Relationships: It’s Now About What I Feel, Not What Serge Benhayon Says

by Anonymous

I have changed my life for the better since participating in Serge Benhayon’s and Universal Medicine’s workshops.

What Serge has shared with me about relationships is that I must always love myself first before I can truly love another, and to give everyone the opportunity to feel loved by loving them first and not asking them or expecting it from them first – in turn letting them feel that they are love and can share this also.

I also recall Serge presenting to not walk away from another person if they find it difficult to accept either that they are love, or to let the love in and feel that there is in fact someone who loves them deeply; then it will be them who walk away – not us, and that this is the commitment to love that we need.

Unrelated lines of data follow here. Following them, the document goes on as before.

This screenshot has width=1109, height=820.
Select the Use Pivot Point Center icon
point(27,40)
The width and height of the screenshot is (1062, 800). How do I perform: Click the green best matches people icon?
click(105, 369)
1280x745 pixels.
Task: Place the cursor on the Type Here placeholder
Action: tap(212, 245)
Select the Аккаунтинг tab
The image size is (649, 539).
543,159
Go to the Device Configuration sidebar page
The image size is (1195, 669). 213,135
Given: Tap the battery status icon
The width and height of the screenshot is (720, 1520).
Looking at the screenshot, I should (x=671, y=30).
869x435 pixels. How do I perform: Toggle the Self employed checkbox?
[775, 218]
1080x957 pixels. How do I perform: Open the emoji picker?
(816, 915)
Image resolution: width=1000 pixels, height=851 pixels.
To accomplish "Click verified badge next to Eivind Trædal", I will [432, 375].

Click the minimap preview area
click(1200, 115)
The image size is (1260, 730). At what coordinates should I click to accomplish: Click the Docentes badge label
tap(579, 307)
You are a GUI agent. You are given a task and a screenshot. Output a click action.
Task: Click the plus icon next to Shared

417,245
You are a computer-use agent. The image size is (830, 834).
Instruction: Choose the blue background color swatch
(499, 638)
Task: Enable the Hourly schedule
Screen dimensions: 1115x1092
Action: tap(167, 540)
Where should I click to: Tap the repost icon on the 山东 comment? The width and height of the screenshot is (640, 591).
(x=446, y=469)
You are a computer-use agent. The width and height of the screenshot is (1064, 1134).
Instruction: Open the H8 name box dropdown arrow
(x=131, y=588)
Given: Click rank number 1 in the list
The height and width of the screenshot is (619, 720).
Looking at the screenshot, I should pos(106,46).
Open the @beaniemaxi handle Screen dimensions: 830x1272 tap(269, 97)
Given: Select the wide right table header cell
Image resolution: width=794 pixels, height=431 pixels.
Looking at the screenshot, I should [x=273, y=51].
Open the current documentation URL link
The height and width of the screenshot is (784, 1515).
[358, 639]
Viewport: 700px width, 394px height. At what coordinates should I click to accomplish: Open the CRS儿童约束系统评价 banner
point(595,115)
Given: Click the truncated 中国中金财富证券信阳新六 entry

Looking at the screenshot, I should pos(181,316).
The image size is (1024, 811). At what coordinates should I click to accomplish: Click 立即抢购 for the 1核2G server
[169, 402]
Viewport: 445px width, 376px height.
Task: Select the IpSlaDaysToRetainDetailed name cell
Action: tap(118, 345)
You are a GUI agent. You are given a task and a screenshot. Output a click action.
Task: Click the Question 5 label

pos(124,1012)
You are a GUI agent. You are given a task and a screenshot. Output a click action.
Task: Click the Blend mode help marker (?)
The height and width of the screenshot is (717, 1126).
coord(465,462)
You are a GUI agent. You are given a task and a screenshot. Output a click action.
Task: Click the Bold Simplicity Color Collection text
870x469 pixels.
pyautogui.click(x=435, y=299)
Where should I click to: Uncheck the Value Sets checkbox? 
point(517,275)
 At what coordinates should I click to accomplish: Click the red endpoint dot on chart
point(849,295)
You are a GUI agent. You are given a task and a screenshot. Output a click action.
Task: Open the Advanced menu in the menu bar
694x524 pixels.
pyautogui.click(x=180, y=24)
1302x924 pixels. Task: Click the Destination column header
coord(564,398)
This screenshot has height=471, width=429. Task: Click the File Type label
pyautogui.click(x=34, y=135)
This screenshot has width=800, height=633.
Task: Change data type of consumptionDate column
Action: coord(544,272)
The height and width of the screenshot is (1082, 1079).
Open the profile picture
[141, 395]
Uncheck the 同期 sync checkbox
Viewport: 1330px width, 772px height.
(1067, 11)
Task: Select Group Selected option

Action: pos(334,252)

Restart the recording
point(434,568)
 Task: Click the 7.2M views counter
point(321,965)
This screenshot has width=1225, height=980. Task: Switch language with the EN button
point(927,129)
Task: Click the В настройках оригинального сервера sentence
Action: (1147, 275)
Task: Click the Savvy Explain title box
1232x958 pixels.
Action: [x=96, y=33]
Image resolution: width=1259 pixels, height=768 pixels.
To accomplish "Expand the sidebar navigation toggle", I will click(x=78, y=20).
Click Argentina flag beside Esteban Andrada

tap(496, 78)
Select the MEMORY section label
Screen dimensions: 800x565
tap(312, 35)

Universal Medicine has also shared with me that there has always been a gentle, loving, delicate, amazing and precious me on the inside… such that I am a truly loving person, full of joy, full of confidence and full of a deep respect and responsibility for myself, others and life. Not only did Universal Medicine and Serge Benhayon suggest that this was in all of us, but they and he offered a true way of how to connect to this, and I thank them deeply for this.

Once I began to connect to this place more regularly, I started to like myself more, respect who I am, and appreciate that I deserve nothing but gentleness and deep nurturing, care and even adoration, and to be cherished. This was very foreign to me at first, because I had spent most of my life not truly liking who I was, with a deep lack of self-worth, a deep self-loathing, never feeling enough and never having true confidence in life. I tried to cover this up by excelling at everything I did, from school and sports and careers to heavy and abusive binge drinking from the age of 15, experimentation with drugs, risky adrenaline-based activities as well as many so-called ‘random’ partners – oh dear!

I soon came to realise that the alcohol, drugs and adrenaline behaviours were a way to try and cope with life, and the fact that deep down I didn’t like who I was, never felt enough, and was never truly happy with the so-called ‘fantastic and successful life’ that I had created for myself on the outside by excelling at everything.

I also saw that the many partners were a way to try and feel loved, to get touched or get affection to confirm that I was enough, that I was adorable and delicate and worth cherishing – but the truth was that I was never touched in a loving, adoring or cherishing way, so in fact it was just another way to accept abuse in my body and confirm that I was horrible. How ironic.

As my self-worth, self-love and an awareness of how to be another way with myself grew, I began to say no to these unloving behaviours and self-abuse. In particular this process involved me asking people close to me to be more honouring and loving with me in the way they spoke with me and touched me, especially my partner. This was very difficult at first because of the deep self-loathing that was still there, along with an uncomfortable lack of confidence to speak up, because on the inside the self-abuse and self-loathing would speak to me and say “Who’s going to listen to you?” or “Why is what you feel so important?” It is at these times, I’m afraid to admit, when I was very likely to pull out the “Serge (Benhayon) said this” or “Natalie (Benhayon) said that” card, because deep down I didn’t trust that my words, my expressions and my feelings were enough – or would be heard.

This is how and when the work of Serge Benhayon and Universal Medicine is and was abused, and is commonly done so by other women with the same lack of self-worth. What I was truly trying to express in those moments was what I felt, so it wasn’t a case of doing what I was told – it was more a case of me needing something or someone to back me up, to make sure my partner heard me, because I didn’t feel that I was enough. And for this I am sorry, for it was never truly love that I was expressing.

Now as I have built my self-love and my self-worth, I recognise that if I don’t have the inner strength to express what I’m feeling it’s because I haven’t built this same love and respect (that I am asking for from others) towards myself first – which is way more important than having another being loving with me.

As it turns out, the more I am loving with me, the more others naturally can’t help but be more loving with me also; so there is not a need for me to say anything because my being says it all. And the crazy thing is, I’m less bothered by other people’s lovelessness because I’ve already got love anyway. How ironic.